* [DATASET ROWS]

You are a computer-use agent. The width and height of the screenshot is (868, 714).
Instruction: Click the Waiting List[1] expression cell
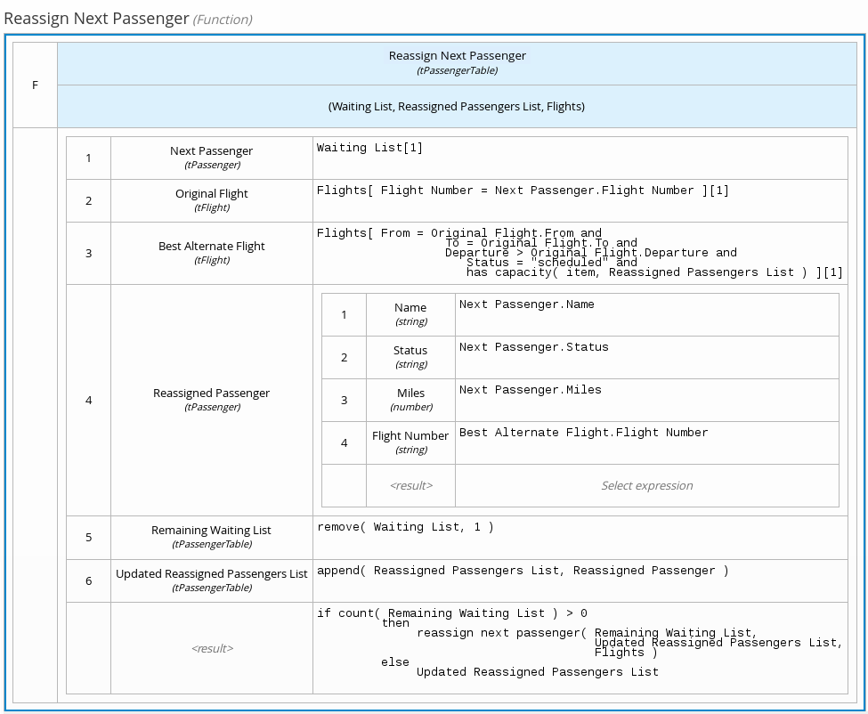580,158
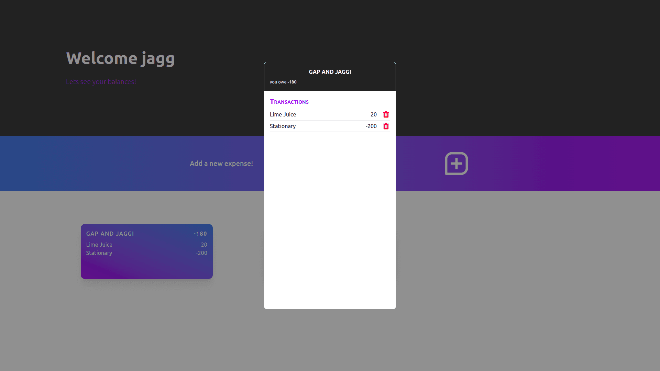
Task: Click Lime Juice entry on the card
Action: click(x=99, y=245)
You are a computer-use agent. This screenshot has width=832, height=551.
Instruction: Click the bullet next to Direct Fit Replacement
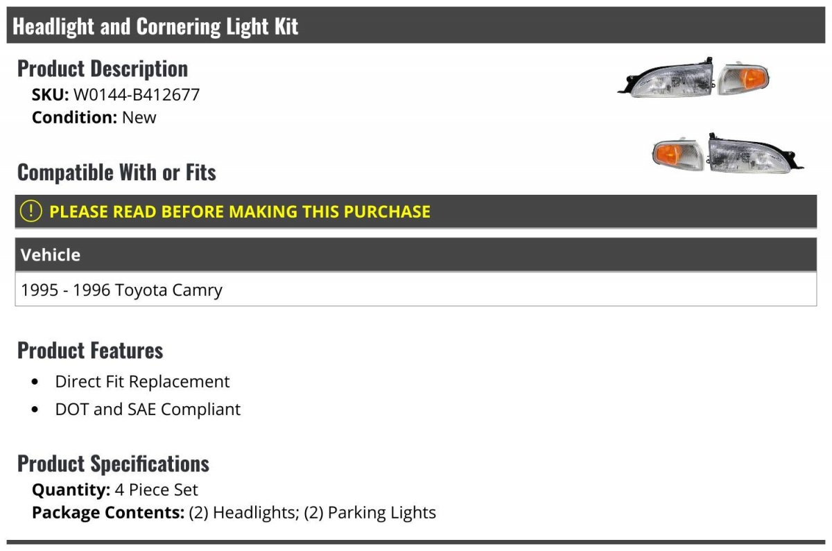tap(36, 382)
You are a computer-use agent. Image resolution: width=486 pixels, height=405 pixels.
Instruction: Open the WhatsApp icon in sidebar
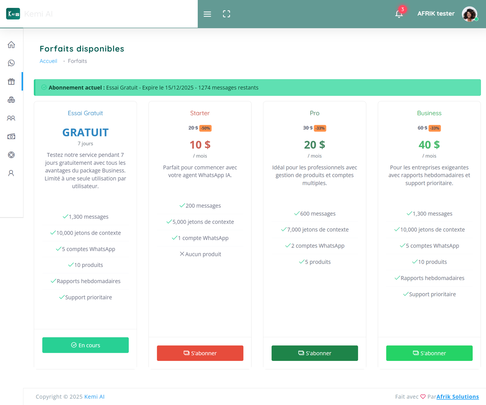[11, 63]
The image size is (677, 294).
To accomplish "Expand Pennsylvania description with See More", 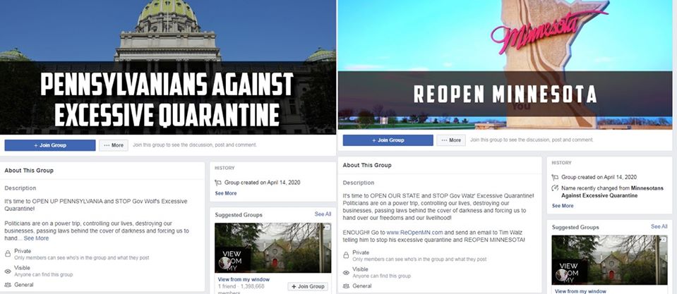I will tap(36, 238).
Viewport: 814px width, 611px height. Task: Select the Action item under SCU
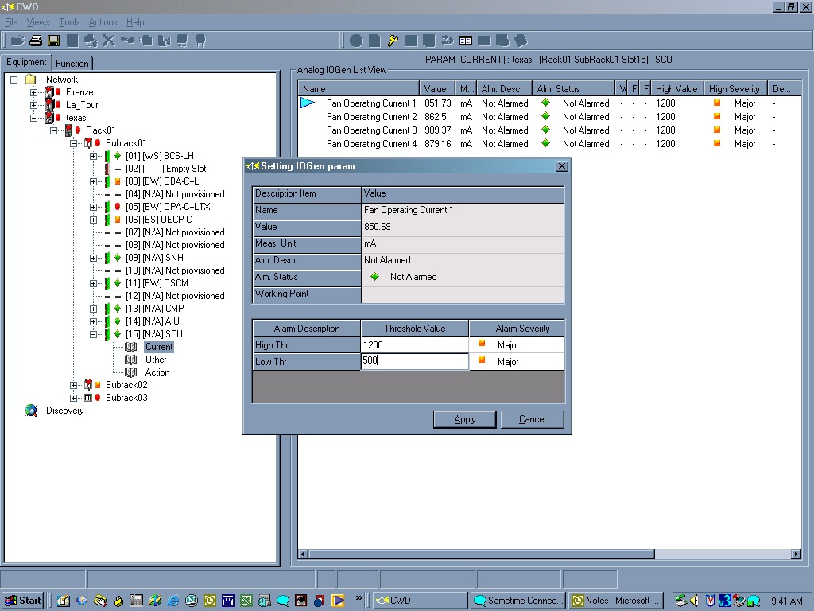[x=157, y=372]
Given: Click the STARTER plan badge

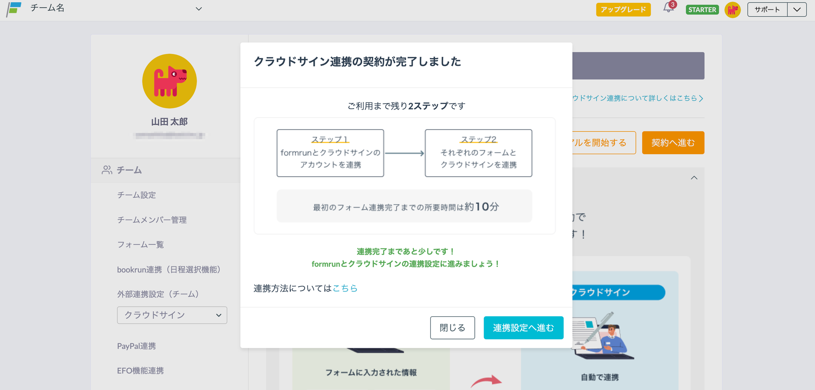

* [REQUIREMENT] Could you give again, word for word, the stretch from the start of the records through the line that contains "Action: click(x=99, y=245)", leaving the pictures out?

* [PROBLEM SOLUTION]
You are a computer-use agent. The width and height of the screenshot is (868, 714).
Instruction: Click the Waiting List[1] expression cell
580,158
Task: Click Lime Juice entry on the card
Action: click(x=99, y=245)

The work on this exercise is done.